Problem to solve:
In your answer, transcribe all of the data exactly.

Data extracts Start Marker

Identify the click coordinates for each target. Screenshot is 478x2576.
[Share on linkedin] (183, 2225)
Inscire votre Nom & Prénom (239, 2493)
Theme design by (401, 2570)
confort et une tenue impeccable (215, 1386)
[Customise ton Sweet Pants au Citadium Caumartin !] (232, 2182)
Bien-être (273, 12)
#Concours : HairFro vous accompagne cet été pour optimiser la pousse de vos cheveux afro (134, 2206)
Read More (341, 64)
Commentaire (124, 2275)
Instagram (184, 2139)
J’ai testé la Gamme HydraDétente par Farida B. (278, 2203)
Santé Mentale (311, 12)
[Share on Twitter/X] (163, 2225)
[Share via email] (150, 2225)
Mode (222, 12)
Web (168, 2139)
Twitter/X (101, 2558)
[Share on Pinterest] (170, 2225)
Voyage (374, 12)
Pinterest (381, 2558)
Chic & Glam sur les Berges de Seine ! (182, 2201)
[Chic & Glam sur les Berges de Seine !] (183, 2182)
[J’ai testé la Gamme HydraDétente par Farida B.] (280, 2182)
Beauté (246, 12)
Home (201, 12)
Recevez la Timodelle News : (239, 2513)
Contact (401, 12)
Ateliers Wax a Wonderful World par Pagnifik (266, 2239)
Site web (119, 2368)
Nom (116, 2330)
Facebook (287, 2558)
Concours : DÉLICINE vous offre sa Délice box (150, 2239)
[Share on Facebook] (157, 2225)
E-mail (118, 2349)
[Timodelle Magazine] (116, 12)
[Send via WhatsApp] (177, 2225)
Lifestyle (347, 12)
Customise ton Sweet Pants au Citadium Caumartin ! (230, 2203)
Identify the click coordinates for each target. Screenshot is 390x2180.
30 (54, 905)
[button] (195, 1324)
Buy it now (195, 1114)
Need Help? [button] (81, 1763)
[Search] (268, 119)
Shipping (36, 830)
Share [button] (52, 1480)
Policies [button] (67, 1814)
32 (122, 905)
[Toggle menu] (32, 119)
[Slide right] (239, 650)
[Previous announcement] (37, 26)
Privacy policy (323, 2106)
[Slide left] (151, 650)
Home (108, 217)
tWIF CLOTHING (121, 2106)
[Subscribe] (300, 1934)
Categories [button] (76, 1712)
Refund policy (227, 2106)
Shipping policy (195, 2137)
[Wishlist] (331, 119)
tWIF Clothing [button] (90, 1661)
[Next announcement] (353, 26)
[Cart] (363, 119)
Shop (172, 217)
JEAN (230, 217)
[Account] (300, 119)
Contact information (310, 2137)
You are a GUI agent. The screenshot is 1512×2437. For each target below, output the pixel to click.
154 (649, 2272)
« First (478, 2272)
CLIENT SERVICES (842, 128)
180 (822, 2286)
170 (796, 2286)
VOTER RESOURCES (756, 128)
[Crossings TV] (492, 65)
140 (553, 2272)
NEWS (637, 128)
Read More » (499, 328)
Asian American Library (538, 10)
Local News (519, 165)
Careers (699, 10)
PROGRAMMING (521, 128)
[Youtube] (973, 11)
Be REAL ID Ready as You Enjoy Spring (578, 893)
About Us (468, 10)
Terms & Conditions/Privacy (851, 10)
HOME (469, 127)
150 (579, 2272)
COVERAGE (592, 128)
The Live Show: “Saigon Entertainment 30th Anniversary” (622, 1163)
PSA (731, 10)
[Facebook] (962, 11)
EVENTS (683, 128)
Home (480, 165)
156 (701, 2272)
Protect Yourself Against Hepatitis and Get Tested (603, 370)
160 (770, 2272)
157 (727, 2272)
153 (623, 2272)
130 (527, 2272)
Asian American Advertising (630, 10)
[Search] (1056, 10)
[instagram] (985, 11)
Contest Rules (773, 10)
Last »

Data extracts End Marker

Task result:
Identify the click coordinates for each target. Screenshot is 478x2576.
[Share on linkedin] (183, 2225)
Inscire votre Nom & Prénom (239, 2493)
Theme design by (401, 2570)
confort et une tenue impeccable (215, 1386)
[Customise ton Sweet Pants au Citadium Caumartin !] (232, 2182)
Bien-être (273, 12)
#Concours : HairFro vous accompagne cet été pour optimiser la pousse de vos cheveux afro (134, 2206)
Read More (341, 64)
Commentaire (124, 2275)
Instagram (184, 2139)
J’ai testé la Gamme HydraDétente par Farida B. (278, 2203)
Santé Mentale (311, 12)
[Share on Twitter/X] (163, 2225)
[Share via email] (150, 2225)
Mode (222, 12)
Web (168, 2139)
Twitter/X (101, 2558)
[Share on Pinterest] (170, 2225)
Voyage (374, 12)
Pinterest (381, 2558)
Chic & Glam sur les Berges de Seine ! (182, 2201)
[Chic & Glam sur les Berges de Seine !] (183, 2182)
[J’ai testé la Gamme HydraDétente par Farida B.] (280, 2182)
Beauté (246, 12)
Home (201, 12)
Recevez la Timodelle News : (239, 2513)
Contact (401, 12)
Ateliers Wax a Wonderful World par Pagnifik (266, 2239)
Site web (119, 2368)
Nom (116, 2330)
Facebook (287, 2558)
Concours : DÉLICINE vous offre sa Délice box (150, 2239)
[Share on Facebook] (157, 2225)
E-mail (118, 2349)
[Timodelle Magazine] (116, 12)
[Send via WhatsApp] (177, 2225)
Lifestyle (347, 12)
Customise ton Sweet Pants au Citadium Caumartin ! (230, 2203)
Identify the click coordinates for each target. Screenshot is 390x2180.
30 (54, 905)
[button] (195, 1324)
Buy it now (195, 1114)
Need Help? [button] (81, 1763)
[Search] (268, 119)
Shipping (36, 830)
Share [button] (52, 1480)
Policies [button] (67, 1814)
32 (122, 905)
[Toggle menu] (32, 119)
[Slide right] (239, 650)
[Previous announcement] (37, 26)
Privacy policy (323, 2106)
[Slide left] (151, 650)
Home (108, 217)
tWIF CLOTHING (121, 2106)
[Subscribe] (300, 1934)
Categories [button] (76, 1712)
Refund policy (227, 2106)
Shipping policy (195, 2137)
[Wishlist] (331, 119)
tWIF Clothing [button] (90, 1661)
[Next announcement] (353, 26)
[Cart] (363, 119)
Shop (172, 217)
JEAN (230, 217)
[Account] (300, 119)
Contact information (310, 2137)
You are a GUI agent. The screenshot is 1512×2437. For each target below, output the pixel to click.
154 (649, 2272)
« First (478, 2272)
CLIENT SERVICES (842, 128)
180 (822, 2286)
170 (796, 2286)
VOTER RESOURCES (756, 128)
[Crossings TV] (492, 65)
140 (553, 2272)
NEWS (637, 128)
Read More » (499, 328)
Asian American Library (538, 10)
Local News (519, 165)
Careers (699, 10)
PROGRAMMING (521, 128)
[Youtube] (973, 11)
Be REAL ID Ready as You Enjoy Spring (578, 893)
About Us (468, 10)
Terms & Conditions/Privacy (851, 10)
HOME (469, 127)
150 (579, 2272)
COVERAGE (592, 128)
The Live Show: “Saigon Entertainment 30th Anniversary” (622, 1163)
PSA (731, 10)
[Facebook] (962, 11)
EVENTS (683, 128)
Home (480, 165)
156 (701, 2272)
Protect Yourself Against Hepatitis and Get Tested (603, 370)
160 (770, 2272)
157 (727, 2272)
153 (623, 2272)
130 (527, 2272)
Asian American Advertising (630, 10)
[Search] (1056, 10)
[instagram] (985, 11)
Contest Rules (773, 10)
Last »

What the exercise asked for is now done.